Quindi è bene stare attenti al proprio conto corrente e controllare attentamente lo scoperto: quando si esce dal fido superando i 500 euro (oppure avendo uno scoperto minore ma per più di sette giorni) si attiva la nuova "tassa" che può costare fino a 50 euro per 24 ore di scoperto, arrivando quindi ad un interesse del 10%.

Ad iniziare gli aumenti sarà Cariparma a partire dal 1 febbraio 2014 portando la sua Civ dagli attuali 35 euro a 45 euro. A seguire anche le altre banche applicheranno l'aumento: Monte dei Paschi, che per chi supera i 500 euro di scoperto applicherà una tassa pari a 50,25 per un giorno; i clienti Unicredit pagheranno invece, nelle medesime condizioni di scoperto, 50,23 euro per un giorno; Bpm prevede un pagamento di 40,25 euro, la più economica appare Bnl che applica una tassa di 25,23 euro per un giorno di scoperto superiore ai 500 euro.
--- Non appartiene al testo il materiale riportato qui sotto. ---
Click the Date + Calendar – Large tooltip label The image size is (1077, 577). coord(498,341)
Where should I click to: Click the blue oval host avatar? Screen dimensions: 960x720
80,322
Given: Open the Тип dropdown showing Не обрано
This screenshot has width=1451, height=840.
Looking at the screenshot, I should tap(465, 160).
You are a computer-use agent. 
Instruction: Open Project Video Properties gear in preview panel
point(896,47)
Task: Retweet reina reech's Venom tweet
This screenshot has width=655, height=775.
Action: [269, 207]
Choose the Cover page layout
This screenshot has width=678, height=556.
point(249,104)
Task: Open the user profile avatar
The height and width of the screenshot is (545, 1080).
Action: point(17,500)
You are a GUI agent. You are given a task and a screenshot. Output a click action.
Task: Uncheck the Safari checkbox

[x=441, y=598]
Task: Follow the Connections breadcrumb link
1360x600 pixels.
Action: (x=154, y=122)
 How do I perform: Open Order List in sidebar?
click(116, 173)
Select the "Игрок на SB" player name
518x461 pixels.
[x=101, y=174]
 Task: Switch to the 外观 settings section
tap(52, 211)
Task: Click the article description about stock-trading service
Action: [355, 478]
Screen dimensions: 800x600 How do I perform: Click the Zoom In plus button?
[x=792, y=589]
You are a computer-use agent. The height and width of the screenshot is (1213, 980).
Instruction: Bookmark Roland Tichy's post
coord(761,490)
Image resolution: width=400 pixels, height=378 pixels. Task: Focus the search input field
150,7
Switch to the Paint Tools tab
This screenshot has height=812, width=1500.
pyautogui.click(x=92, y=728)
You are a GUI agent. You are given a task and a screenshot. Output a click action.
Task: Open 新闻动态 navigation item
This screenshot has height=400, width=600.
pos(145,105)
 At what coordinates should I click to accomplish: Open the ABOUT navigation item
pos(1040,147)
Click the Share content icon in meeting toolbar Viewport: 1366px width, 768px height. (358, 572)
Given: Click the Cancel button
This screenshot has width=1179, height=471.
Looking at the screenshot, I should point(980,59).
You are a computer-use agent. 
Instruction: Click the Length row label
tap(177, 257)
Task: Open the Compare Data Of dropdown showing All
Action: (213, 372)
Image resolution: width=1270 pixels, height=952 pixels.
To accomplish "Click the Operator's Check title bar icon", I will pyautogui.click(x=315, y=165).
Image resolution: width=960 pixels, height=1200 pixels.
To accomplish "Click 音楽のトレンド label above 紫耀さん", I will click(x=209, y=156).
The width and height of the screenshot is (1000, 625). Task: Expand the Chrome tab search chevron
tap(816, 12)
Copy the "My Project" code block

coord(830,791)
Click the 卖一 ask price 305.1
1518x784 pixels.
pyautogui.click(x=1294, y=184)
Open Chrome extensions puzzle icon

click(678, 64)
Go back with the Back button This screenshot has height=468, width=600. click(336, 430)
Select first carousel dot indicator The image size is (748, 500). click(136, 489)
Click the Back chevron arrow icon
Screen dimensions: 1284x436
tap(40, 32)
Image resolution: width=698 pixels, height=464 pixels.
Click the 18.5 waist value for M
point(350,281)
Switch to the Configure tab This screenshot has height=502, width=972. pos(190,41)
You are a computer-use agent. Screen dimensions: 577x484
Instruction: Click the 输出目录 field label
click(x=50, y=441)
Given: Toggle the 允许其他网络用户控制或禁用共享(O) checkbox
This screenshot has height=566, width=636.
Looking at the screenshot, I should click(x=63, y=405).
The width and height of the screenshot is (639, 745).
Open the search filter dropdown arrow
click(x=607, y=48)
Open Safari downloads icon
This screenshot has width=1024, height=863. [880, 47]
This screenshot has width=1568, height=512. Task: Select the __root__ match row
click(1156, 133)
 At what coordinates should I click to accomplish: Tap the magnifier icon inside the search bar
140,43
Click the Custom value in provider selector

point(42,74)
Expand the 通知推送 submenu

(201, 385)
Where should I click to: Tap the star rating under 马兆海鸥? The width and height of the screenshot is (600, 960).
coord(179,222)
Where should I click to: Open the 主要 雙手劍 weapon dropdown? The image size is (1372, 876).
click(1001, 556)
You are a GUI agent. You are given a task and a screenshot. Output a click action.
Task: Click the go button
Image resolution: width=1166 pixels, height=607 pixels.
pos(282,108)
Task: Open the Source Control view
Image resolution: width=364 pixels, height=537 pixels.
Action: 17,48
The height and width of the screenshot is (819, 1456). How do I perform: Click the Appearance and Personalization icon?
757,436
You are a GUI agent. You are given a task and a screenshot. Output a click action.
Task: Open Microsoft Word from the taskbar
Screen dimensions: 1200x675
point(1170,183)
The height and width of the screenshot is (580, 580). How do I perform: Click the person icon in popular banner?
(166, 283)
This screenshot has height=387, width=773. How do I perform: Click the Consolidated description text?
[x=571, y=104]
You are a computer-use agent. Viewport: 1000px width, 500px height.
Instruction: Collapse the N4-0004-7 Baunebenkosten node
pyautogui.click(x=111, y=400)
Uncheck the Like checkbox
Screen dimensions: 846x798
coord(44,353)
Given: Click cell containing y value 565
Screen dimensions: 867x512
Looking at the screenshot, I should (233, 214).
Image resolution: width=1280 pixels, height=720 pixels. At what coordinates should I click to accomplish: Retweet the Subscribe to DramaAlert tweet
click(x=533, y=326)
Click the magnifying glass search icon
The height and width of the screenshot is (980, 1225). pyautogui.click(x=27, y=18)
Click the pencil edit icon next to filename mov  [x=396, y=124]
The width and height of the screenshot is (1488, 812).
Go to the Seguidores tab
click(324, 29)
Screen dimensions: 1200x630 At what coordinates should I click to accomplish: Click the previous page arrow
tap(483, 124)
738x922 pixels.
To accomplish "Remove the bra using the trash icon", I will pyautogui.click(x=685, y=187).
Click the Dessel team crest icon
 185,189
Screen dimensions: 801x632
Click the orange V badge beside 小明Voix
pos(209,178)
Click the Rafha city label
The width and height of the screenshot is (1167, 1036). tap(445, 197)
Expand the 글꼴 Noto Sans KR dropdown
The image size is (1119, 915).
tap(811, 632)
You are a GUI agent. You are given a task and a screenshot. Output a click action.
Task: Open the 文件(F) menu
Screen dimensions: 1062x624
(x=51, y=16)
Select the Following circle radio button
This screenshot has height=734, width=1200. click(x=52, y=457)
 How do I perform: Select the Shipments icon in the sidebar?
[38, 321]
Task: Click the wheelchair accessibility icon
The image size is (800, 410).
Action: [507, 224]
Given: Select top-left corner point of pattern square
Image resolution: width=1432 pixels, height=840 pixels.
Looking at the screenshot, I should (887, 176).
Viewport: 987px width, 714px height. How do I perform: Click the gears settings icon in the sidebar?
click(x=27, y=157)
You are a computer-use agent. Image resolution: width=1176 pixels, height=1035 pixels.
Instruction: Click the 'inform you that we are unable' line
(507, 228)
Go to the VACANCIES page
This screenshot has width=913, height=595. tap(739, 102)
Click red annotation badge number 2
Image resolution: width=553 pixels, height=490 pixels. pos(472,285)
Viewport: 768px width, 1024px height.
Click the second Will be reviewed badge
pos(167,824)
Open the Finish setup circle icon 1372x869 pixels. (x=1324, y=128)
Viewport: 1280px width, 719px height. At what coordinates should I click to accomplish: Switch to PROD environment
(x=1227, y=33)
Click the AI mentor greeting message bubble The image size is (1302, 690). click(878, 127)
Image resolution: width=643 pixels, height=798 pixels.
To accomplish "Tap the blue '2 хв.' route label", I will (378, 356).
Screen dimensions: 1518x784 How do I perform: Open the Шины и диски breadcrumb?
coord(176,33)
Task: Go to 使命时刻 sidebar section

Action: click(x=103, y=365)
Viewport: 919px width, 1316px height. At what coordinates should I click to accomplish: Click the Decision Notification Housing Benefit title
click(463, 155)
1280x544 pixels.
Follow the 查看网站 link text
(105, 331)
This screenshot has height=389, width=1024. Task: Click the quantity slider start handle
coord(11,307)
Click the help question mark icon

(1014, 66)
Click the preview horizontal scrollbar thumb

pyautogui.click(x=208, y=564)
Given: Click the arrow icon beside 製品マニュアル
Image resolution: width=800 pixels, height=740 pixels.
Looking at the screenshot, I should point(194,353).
L'unica banca a non applicare l'aumento è stata Intesa Sanpaolo, ai cui clienti saranno applicati gli interessi più vantaggiosi per il breve periodo: 0,30 centesimi per chi sfora il proprio fido oltre i 500 euro in un giorno, 3,05 euro per chi sconfina, invece, per 10 giorni. Le banche giustificano l'aumento applicato con l'aggravarsi dei costi operativi, ma in realtà sono i vincoli imposti da Basilea 3 che richiede che le banche abbiano un patrimonio di denaro maggiore rispetto a quello prestato, quindi la mancanza di denaro in cassa per gli istituti di credito comincia a presentarsi come un problema. La stessa Abi ha spiegato ad una importante testata giornalistica che l'aumento del Civ non è un guadagno per la banca ma un semplice recupero dei costi.

Ma le banche assicurano anche che tale tassa viene applicata soltanto a chi supera i 500 euro di rosso o sfora per più di sette giorni: per tutti gli altri non saranno applicate spese, e in questo caso la banca quindi offrirà un servizio senza chiedere una remunerazione in cambio.